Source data
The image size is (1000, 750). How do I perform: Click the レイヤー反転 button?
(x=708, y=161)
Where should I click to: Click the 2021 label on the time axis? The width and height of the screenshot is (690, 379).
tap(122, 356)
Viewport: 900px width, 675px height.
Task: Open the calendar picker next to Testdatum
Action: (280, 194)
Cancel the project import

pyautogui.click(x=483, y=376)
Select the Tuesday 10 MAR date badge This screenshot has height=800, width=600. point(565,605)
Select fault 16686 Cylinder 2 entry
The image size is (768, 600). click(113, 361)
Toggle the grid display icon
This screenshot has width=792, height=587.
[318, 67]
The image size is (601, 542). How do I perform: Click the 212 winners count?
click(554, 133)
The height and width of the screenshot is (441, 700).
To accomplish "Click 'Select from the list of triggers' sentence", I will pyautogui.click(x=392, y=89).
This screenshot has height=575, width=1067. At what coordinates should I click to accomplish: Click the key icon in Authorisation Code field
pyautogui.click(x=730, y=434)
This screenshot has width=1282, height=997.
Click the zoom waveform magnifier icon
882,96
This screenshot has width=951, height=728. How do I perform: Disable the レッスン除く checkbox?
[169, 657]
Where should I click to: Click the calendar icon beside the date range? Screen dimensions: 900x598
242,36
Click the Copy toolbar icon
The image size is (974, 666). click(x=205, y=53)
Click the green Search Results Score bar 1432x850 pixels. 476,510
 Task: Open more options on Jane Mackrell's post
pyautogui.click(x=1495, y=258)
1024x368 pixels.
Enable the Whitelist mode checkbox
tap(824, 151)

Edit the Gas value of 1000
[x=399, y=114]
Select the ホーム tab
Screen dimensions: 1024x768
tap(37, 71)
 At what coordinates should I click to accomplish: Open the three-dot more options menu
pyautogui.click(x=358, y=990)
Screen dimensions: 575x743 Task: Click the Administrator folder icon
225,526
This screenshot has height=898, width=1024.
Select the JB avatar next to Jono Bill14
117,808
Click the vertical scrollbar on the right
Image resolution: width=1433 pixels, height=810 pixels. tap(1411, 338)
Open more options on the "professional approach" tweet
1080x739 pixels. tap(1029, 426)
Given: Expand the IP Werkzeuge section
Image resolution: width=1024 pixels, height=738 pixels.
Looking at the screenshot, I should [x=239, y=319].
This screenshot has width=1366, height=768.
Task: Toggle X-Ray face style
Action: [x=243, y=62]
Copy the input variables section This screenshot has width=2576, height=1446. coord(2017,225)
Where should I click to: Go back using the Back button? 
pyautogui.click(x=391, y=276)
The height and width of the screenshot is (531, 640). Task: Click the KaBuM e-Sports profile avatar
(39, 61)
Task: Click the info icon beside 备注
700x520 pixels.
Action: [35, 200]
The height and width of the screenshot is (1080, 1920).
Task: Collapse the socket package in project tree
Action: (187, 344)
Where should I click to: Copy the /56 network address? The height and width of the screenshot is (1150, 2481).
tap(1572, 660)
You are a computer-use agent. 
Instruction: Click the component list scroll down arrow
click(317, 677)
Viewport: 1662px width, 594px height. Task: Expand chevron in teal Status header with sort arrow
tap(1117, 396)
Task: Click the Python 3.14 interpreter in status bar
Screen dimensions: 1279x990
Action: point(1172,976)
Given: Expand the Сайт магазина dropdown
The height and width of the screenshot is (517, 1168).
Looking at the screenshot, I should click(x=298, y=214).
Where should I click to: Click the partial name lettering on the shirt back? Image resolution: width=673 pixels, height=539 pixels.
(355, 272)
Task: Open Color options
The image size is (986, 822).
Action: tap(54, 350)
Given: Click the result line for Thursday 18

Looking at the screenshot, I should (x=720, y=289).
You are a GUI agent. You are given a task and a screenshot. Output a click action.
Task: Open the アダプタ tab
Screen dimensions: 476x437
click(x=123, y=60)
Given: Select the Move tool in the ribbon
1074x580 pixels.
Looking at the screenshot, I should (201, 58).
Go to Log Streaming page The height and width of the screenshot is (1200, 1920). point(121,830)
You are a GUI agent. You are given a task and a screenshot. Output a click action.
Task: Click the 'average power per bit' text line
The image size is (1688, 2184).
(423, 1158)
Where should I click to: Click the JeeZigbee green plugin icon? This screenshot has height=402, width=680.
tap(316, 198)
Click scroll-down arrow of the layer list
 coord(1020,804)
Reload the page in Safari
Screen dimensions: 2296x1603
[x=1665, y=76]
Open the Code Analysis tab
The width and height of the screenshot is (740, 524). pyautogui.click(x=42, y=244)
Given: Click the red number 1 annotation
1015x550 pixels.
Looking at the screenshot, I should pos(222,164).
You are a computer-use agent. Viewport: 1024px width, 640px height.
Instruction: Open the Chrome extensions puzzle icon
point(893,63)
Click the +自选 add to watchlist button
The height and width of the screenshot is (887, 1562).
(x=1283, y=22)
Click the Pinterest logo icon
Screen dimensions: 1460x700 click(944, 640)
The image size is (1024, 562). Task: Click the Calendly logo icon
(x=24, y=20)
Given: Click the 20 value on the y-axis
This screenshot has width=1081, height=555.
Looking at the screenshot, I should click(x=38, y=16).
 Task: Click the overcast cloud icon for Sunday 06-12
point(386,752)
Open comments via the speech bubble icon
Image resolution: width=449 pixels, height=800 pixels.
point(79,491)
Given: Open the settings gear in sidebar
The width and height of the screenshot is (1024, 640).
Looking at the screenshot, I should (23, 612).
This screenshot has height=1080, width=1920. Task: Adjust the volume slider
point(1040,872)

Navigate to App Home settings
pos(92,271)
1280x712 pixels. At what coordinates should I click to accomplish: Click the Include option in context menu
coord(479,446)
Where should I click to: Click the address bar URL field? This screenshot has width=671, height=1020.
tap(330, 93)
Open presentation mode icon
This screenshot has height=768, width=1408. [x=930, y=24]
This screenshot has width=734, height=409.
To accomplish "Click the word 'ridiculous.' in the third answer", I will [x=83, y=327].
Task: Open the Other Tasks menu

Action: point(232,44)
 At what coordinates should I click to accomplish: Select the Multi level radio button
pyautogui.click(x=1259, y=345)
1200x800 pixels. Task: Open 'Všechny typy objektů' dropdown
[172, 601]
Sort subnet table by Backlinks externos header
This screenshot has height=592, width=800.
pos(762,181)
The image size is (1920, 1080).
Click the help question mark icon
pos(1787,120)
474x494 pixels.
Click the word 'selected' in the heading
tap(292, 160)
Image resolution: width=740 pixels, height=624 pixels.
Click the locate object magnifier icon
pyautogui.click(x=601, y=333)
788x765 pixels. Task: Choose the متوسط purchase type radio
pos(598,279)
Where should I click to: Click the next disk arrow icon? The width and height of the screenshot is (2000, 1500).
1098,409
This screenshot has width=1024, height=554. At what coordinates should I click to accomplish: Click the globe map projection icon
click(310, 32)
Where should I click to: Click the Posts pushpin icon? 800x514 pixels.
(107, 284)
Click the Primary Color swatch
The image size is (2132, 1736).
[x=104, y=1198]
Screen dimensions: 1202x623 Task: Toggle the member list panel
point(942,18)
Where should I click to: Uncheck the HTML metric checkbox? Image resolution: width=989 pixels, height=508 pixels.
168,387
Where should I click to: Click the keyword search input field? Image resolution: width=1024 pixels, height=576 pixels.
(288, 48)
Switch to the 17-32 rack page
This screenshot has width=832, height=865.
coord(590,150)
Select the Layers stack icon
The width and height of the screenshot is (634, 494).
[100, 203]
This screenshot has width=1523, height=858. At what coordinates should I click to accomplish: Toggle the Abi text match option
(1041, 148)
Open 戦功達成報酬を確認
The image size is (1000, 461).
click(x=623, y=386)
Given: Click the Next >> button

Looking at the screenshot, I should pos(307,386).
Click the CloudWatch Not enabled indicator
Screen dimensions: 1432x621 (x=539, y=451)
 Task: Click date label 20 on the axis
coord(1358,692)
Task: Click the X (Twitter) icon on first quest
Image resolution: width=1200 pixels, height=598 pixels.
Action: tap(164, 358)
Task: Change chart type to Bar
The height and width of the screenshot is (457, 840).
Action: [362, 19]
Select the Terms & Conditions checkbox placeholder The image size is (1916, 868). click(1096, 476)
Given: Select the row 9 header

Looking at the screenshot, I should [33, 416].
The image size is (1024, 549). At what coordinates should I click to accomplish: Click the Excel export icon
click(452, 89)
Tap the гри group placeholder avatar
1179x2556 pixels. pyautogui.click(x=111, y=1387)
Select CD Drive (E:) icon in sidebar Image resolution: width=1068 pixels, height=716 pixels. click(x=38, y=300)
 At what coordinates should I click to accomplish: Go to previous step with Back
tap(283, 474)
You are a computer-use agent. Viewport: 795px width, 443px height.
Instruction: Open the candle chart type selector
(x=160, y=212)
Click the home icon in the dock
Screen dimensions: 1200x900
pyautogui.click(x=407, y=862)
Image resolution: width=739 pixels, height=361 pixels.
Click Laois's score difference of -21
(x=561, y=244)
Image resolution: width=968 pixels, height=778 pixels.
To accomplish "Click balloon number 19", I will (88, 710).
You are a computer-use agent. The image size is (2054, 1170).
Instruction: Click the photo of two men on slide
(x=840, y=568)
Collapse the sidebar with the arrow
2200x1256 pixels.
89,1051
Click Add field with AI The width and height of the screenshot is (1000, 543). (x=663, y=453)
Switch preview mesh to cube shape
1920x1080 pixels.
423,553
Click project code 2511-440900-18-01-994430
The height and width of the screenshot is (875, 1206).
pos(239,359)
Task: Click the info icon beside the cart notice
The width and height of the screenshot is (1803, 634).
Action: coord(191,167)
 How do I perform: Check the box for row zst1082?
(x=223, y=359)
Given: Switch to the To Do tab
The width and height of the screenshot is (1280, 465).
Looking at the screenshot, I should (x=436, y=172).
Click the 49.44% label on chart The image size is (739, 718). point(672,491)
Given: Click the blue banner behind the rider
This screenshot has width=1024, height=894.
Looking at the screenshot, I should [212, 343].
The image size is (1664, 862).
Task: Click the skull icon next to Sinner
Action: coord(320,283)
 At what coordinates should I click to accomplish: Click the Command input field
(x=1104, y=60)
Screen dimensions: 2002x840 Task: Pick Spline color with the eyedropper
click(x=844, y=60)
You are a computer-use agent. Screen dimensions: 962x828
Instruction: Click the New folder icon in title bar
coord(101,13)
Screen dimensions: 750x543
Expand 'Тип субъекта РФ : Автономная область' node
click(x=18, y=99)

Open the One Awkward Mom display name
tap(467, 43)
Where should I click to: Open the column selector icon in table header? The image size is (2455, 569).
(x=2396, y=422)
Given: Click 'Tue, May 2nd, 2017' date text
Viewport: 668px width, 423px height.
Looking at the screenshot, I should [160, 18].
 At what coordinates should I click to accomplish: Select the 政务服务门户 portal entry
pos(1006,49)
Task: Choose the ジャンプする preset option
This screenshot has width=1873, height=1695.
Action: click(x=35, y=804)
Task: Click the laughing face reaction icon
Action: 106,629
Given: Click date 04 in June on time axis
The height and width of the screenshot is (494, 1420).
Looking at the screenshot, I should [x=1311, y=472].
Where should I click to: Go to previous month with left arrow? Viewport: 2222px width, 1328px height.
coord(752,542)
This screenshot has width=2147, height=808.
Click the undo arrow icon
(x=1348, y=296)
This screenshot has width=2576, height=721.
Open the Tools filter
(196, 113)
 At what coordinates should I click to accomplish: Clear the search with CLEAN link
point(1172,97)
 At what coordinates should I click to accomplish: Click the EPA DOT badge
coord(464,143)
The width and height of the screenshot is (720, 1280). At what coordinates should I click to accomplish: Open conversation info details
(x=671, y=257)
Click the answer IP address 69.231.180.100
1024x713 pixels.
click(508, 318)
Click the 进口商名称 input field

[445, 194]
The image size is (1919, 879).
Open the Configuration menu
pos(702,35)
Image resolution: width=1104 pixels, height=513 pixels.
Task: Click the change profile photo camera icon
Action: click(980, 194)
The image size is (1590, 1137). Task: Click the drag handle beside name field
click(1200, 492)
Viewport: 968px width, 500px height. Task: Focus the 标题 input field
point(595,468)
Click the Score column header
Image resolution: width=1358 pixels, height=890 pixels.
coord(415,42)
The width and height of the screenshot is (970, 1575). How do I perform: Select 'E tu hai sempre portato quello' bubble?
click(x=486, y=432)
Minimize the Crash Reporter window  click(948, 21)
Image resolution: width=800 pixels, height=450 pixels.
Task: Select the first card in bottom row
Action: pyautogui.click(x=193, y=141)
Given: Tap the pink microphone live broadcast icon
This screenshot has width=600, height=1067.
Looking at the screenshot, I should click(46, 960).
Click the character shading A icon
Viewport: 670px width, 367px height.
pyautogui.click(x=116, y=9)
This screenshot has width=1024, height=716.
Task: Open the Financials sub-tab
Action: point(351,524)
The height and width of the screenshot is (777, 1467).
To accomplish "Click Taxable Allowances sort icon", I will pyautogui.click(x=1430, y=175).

### WHAT TO DO
Reproduce the lines of the source data above verbatim, starting at the line containing "Select the Layers stack icon" and ending at the line containing "Looking at the screenshot, I should pos(307,386).", inclusive of both.

### ANSWER
Select the Layers stack icon
The width and height of the screenshot is (634, 494).
[100, 203]
This screenshot has width=1523, height=858. At what coordinates should I click to accomplish: Toggle the Abi text match option
(1041, 148)
Open 戦功達成報酬を確認
The image size is (1000, 461).
click(x=623, y=386)
Given: Click the Next >> button

Looking at the screenshot, I should pos(307,386).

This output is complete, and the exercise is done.